El delantero estadounidense Folarin Balogun fue expulsado durante la victoria de Estados Unidos sobre Bosnia-Herzegovina el 1 de julio, lo que normalmente lo habría dejado fuera del siguiente partido. Sin embargo, la FIFA levantó la suspensión el lunes, después de que el presidente estadounidense Donald Trump intercediera ante Gianni Infantino.
Reacción en el Parlamento Europeo
Los eurodiputados Barry Andrews, Lara Wolters y Niels Fuglsang calificaron la decisión como: “Una vergüenza y una perversión de la justicia.”
En un comunicado conjunto, denunciaron que la FIFA cambió las reglas de suspensión por tarjeta roja a mitad del torneo y acusaron a Infantino de ceder ante la presión política de la administración Trump.
Hasta el momento, 35 legisladores europeos han firmado la carta que solicita a las federaciones nacionales de fútbol de la UE instar al Comité de Ética de la FIFA a abrir una investigación.

Posibles infracciones de neutralidad política
Los parlamentarios pidieron que se analice si la presión política influyó en el levantamiento de la sanción y que se revisen otras decisiones cuestionadas, como la concesión del Premio de la Paz de la FIFA a Trump.

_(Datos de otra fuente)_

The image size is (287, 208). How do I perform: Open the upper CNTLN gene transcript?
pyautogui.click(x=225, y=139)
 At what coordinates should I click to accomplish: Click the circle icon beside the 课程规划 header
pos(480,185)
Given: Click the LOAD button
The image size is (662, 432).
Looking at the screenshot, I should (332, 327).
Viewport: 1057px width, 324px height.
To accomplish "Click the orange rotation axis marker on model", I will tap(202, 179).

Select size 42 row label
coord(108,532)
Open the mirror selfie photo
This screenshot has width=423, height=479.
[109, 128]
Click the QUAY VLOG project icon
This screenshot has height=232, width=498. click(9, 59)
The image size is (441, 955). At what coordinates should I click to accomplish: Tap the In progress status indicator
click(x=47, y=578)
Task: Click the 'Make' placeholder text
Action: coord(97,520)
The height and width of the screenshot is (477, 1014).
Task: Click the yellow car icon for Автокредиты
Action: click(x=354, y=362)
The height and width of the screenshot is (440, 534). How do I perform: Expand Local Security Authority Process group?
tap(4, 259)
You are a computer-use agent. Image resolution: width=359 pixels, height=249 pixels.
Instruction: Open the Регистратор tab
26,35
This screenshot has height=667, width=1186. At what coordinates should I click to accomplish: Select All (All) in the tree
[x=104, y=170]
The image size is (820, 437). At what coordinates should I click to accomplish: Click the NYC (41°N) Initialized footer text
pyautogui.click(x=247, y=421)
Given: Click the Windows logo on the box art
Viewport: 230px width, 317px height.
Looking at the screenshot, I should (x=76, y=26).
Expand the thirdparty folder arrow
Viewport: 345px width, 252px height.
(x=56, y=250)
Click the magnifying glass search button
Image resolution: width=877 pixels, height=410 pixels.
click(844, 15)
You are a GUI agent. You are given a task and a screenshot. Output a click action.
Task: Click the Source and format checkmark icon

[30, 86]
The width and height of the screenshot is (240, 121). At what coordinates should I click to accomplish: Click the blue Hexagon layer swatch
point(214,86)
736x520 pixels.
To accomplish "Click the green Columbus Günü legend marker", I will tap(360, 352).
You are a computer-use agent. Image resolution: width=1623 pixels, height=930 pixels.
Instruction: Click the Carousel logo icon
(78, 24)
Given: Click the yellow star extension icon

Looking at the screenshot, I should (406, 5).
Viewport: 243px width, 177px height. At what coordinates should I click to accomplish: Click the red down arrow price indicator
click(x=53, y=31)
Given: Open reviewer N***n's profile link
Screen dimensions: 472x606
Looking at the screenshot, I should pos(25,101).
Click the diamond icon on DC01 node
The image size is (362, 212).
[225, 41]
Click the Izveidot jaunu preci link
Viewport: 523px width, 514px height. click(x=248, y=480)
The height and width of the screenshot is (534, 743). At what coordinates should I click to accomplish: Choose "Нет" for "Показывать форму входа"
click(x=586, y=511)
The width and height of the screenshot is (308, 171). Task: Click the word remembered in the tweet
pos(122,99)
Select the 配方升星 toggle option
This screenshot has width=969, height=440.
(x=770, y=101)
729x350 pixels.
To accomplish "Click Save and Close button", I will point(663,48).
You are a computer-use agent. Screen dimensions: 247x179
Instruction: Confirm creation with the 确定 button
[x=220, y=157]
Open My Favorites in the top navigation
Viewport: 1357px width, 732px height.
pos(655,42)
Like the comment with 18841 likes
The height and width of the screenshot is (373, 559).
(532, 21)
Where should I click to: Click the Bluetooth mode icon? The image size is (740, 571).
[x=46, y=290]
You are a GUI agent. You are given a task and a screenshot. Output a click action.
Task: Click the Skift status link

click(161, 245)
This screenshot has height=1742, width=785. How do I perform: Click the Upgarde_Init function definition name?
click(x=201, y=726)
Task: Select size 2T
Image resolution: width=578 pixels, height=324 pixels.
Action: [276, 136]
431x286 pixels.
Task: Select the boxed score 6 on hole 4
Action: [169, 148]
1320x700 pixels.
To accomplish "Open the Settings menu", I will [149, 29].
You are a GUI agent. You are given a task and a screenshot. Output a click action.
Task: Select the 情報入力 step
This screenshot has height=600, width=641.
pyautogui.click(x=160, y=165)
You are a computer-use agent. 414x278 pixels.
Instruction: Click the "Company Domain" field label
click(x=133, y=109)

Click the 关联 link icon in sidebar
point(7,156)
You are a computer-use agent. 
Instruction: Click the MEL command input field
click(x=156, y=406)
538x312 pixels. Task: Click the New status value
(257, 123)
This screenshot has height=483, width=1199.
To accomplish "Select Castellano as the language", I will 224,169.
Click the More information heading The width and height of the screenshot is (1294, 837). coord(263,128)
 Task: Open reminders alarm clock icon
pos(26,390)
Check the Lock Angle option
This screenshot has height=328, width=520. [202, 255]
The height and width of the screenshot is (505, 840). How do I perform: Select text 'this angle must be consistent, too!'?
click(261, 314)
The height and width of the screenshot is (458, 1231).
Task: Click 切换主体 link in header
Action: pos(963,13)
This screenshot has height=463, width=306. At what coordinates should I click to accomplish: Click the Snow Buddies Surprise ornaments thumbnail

La FIFA, por su parte, aseguró que la decisión fue tomada por un comité disciplinario independiente.

Críticas a la falta de imparcialidad
El comunicado de los eurodiputados subrayó: “La belleza del deporte reside en que se basa en normas imparciales y transparentes. Cuando Infantino permite que la presión política determine quién juega, esa sensación de equidad desaparece por completo.”